EDITORIAL - Disappeared

On June 26, 2006, University of the Philippines students Karen Empeño and Sherlyn Cadapan were kidnapped by gunmen from a house they were renting in Hagonoy, Bulacan. Witnesses testified that Empeño, 22, and Cadapan, 29, who was reportedly pregnant, were taken to military camps and detachments in Bataan, Bulacan, Nueva Ecija and Zambales, where they were raped and tortured.

The students remain missing and their bodies have not been found. In June last year, the Court of Appeals affirmed the conviction of retired Army Maj. Gen. Jovito Palparan Jr., Lt. Col. Felipe Anotado and S/Sgt. Edgardo Osorio for the UP students’ kidnapping and serious illegal detention.

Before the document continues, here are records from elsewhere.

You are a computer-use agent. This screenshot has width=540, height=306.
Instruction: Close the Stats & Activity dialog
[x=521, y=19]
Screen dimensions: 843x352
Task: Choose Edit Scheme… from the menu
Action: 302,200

Palparan, dubbed “The Butcher” by human rights advocates, and the two others were sentenced to life in prison, with the CA raising the penalty by removing their eligibility for parole.

This case comes to mind amid reports that two community organizers were snatched last Saturday night in Bataan. Rights and environmental groups said four persons in a gray sport utility vehicle kidnapped Jonila Castro, 21, and Jhed Tamano, 22, in front of the Orion Water District in Barangay Lati in Orion town. Castro is a community organizer of AKAP KA Manila Bay while Tamano is a program coordinator of the Ecumenical Bishops Forum’s community and church program for Manila Bay.

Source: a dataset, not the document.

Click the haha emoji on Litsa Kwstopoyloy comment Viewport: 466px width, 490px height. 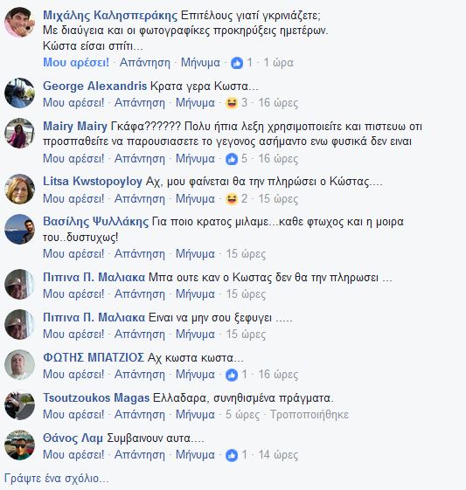point(232,199)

Human rights and environmental groups said the two were working with fishers opposing reclamation projects in Manila Bay. The Marcos administration has suspended 22 reclamation projects in the bay pending a review of their environmental impact in Metro Manila and parts of Central Luzon particularly in Bulacan and Pampanga, where floods have refused to subside for many weeks now. The government is also assessing the progress of the Supreme Court’s writ of continuing mandamus issued on Dec. 18, 2008, directing 13 government agencies to clean up, rehabilitate and preserve the bay.

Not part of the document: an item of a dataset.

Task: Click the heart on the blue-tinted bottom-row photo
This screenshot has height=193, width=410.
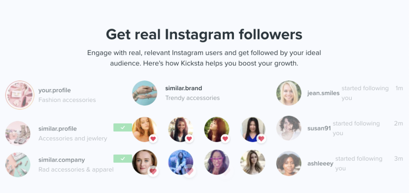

AKAP KA Manila Bay said the two had been experiencing harassment and intimidation by unidentified persons in civilian clothes. They were preparing for consultations with affected communities in Bataan before they were snatched, the group said.

There could be a benign explanation for the disappearance of Castro and Tamano. Obviously, the truth can be established only by finding the two, and catching whoever might have snatched them. Those pushing for bay reclamation themselves should want the truth to be known, and should not want their projects to be tainted by the specter of desaparecidos.